Maldito Damián. Pero no tenía razón, aquello que decía no podía hacerse. Y lo
de aquel cliente no había sido culpa suya. Su jefe era bastante poco razonable,
y ya estaba acostumbrado a discutir con él por cualquier cosa, pero nunca
hubiera imaginado que pudiera llegar a despedirle de esta forma. Por fin
llegó delante del portal del edificio donde vivían. Iba a meter la llave en la
cerradura, pero se contuvo. Se llevó una mano a los ojos, y se le escapó un
sollozo. No, todavía no podía enfrentarse a esto. Decidió irse a dar un paseo
para refrescar sus ideas, y encontrar la mejor forma de contarlo. Al cabo de un
rato volvió a escuchar:
– ¡¡Es por
allí! ¡¡Por allí!!
Era el
viejo de antes. Sin darse cuenta había vuelto sobre sus pasos, y se encontraba
otra vez al borde de la carretera. Divertido, preguntó:
– ¿Qué hay allí?
El viejo se
acercó a él, contento de que por fin alguien le atendiera, y le apoyó una
agrietada mano en el hombro.
– ¡Ah! ¡Ya
lo verás! ¡Prodigios! ¡Maravillas! ¡Es tu destino! ¡Sigue el camino! ¡Solamente
tienes que seguir el camino! – masculló el viejo. Y esta vez señaló hacia
abajo. En el asfalto de la calzada había pintada una flecha verde, apuntando
en la misma dirección que el viejo.
– ¿Lo ves?
¡Es allí! ¡Allí! ¡Allí!
El viejo
parecía chiflado, pero aquella flecha no recordaba haberla visto antes. La curiosidad
lo venció. Sonrió al viejo, que le devolvió la sonrisa. Miró a derecha e
izquierda para asegurarse de que no pasaba ningún coche, y cruzó la carretera.
– ¡¡Sí!!
¡¡Sí!! ¡¡Tú verás la luz!! ¡¡Tú verás la luz, Jaime!! – oyó a sus espaldas.
¿Jaime?
¿Cómo sabía su nombre?

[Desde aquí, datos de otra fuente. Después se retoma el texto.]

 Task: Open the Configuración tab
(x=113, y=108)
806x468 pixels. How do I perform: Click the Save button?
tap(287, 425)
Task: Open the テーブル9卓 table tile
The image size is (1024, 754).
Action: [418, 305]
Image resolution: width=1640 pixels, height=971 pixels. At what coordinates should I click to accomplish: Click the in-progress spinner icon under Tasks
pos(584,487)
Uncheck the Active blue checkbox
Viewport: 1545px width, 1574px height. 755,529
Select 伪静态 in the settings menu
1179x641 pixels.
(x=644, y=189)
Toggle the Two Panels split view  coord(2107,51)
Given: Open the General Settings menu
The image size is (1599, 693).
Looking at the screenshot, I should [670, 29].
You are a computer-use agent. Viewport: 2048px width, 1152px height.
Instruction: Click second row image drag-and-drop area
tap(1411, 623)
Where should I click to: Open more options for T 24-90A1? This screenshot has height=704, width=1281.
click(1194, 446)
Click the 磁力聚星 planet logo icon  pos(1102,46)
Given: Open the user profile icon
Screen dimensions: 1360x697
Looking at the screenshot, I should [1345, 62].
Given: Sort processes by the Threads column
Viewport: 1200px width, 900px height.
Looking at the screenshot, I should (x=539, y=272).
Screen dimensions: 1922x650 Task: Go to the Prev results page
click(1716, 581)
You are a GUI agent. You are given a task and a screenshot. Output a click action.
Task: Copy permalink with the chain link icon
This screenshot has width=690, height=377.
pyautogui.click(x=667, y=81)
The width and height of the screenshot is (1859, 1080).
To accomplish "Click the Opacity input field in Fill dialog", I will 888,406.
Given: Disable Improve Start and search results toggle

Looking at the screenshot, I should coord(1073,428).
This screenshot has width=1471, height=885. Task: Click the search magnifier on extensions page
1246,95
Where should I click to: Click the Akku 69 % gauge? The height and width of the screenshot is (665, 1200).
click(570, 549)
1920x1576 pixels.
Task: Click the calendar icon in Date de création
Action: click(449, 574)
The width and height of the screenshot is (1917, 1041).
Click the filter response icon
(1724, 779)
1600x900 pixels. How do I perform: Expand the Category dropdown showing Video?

Se dio la vuelta, pero el viejo ya no estaba. Y tampoco
se le oía. Miró hacia la carretera, y comprobó alarmado que no había ninguna flecha
pintada en el pavimento. ¿Estaba loco o qué? ¿La había visto o no la había
visto?
Iba a
cruzar de vuelta, pero un último ramalazo de curiosidad le hizo girarse en la
dirección que supuestamente tenía que ir. El terraplén finalizaba en un pequeño
descampado, en el que sobresalía un gran poste. Y pintada en el poste había una
flecha azul.
– Oh, no –
se dijo riendo –, no sé qué narices está
pasando, pero no tengo intención de jugar a esto. Que se busquen a otro, que yo
tengo ya bastantes problemas –. Pero el viejo le había llamado por su nombre. De
modo que, fuera lo que fuera, aquello era para él. ¿O no? ¿O todo era una
maldita casualidad? Volvió a mirar la flecha pintada en el poste. – ¡Qué caray!
¡Allá vamos! – exclamó.
Descendió
el terraplén, llegó hasta el poste, y siguió la dirección indicada por la
flecha, hasta alcanzar las inmediaciones de un viejo caserón abandonado. Miró
hacia atrás, y vio que la flecha en el poste había desaparecido. Buscó entonces
por la pared del caserón. Sí, había una flecha amarilla, señalando hacia un
viejo puente cercano, tendido sobre un arroyo ahora casi inexistente y sobre el
que pasaba una carretera en desuso. Caminó hasta allí. Según se acercaba se dio
cuenta de que, de alguna forma, el puente estaba cegado. No se veía la salida
por el otro lado, de modo que aquello parecía una cueva. Dudó. ¿Y si todo
aquello era una emboscada, y dentro había alguien esperando para atracar al
primer incauto que hiciera caso al viejo? Por si acaso, recogió del suelo una recia
rama que encontró caída. El viento debía haberla arrastrado hasta allí. Golpeó
el aire dos veces. Sí, podía servir como arma. Con ella en ristre, se aproximó
hacia el puente cegado. No se oía ningún sonido.
En cuanto
puso sus pies bajo la sombra del puente se sintió extraño, y la luz pareció
cambiar, haciéndose más tenue. Sacó el móvil del bolsillo y lo encendió para
usarlo como linterna. El lugar resultaba extraño, el suelo parecía de piedra,
no había hierba como ocurría fuera. Avanzó unos pasos y se detuvo. Lo que había
encima era una carretera comarcal. El puente no podía ser tan profundo, pero la
cueva parecía continuar hasta muy adentro. Entonces pisó algo que crujió. Se
agachó, apuntó con la luz del móvil hacia el lugar y se encontró con que había un conjunto de huesos roídos.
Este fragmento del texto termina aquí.